Data provided -
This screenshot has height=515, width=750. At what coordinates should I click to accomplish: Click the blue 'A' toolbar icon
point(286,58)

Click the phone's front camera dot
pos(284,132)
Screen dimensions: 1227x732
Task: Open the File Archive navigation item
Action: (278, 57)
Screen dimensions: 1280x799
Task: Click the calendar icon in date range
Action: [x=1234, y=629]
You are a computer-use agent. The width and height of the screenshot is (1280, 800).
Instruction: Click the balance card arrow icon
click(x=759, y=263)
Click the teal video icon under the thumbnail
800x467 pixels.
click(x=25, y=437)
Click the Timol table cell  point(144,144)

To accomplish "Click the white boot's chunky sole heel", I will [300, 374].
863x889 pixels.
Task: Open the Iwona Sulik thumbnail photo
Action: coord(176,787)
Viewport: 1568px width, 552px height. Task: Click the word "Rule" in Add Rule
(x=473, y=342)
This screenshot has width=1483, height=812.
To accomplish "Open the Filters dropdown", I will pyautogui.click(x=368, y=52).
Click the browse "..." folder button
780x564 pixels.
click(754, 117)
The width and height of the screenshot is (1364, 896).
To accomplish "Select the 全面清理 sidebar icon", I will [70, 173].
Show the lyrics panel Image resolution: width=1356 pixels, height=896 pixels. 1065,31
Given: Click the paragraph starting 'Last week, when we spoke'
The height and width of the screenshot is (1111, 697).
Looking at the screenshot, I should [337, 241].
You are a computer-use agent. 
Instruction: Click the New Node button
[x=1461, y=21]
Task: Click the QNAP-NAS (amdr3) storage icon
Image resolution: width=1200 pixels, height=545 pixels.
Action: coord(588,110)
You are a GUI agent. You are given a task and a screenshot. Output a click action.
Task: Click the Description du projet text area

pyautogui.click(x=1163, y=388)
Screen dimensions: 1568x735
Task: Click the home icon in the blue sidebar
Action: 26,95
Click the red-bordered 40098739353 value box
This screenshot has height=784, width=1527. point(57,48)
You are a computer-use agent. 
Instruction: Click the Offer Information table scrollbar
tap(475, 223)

What is expected -
Using the exact wording, repeat all the entries.

Solution for this exercise -
This screenshot has height=515, width=750. At what coordinates should I click to accomplish: Click the blue 'A' toolbar icon
point(286,58)

Click the phone's front camera dot
pos(284,132)
Screen dimensions: 1227x732
Task: Open the File Archive navigation item
Action: (278, 57)
Screen dimensions: 1280x799
Task: Click the calendar icon in date range
Action: [x=1234, y=629]
You are a computer-use agent. The width and height of the screenshot is (1280, 800).
Instruction: Click the balance card arrow icon
click(x=759, y=263)
Click the teal video icon under the thumbnail
800x467 pixels.
click(x=25, y=437)
Click the Timol table cell  point(144,144)

To accomplish "Click the white boot's chunky sole heel", I will [300, 374].
863x889 pixels.
Task: Open the Iwona Sulik thumbnail photo
Action: coord(176,787)
Viewport: 1568px width, 552px height. Task: Click the word "Rule" in Add Rule
(x=473, y=342)
This screenshot has width=1483, height=812.
To accomplish "Open the Filters dropdown", I will pyautogui.click(x=368, y=52).
Click the browse "..." folder button
780x564 pixels.
click(754, 117)
The width and height of the screenshot is (1364, 896).
To accomplish "Select the 全面清理 sidebar icon", I will [70, 173].
Show the lyrics panel Image resolution: width=1356 pixels, height=896 pixels. 1065,31
Given: Click the paragraph starting 'Last week, when we spoke'
The height and width of the screenshot is (1111, 697).
Looking at the screenshot, I should [337, 241].
You are a computer-use agent. 
Instruction: Click the New Node button
[x=1461, y=21]
Task: Click the QNAP-NAS (amdr3) storage icon
Image resolution: width=1200 pixels, height=545 pixels.
Action: coord(588,110)
You are a GUI agent. You are given a task and a screenshot. Output a click action.
Task: Click the Description du projet text area

pyautogui.click(x=1163, y=388)
Screen dimensions: 1568x735
Task: Click the home icon in the blue sidebar
Action: 26,95
Click the red-bordered 40098739353 value box
This screenshot has height=784, width=1527. point(57,48)
You are a computer-use agent. 
Instruction: Click the Offer Information table scrollbar
tap(475, 223)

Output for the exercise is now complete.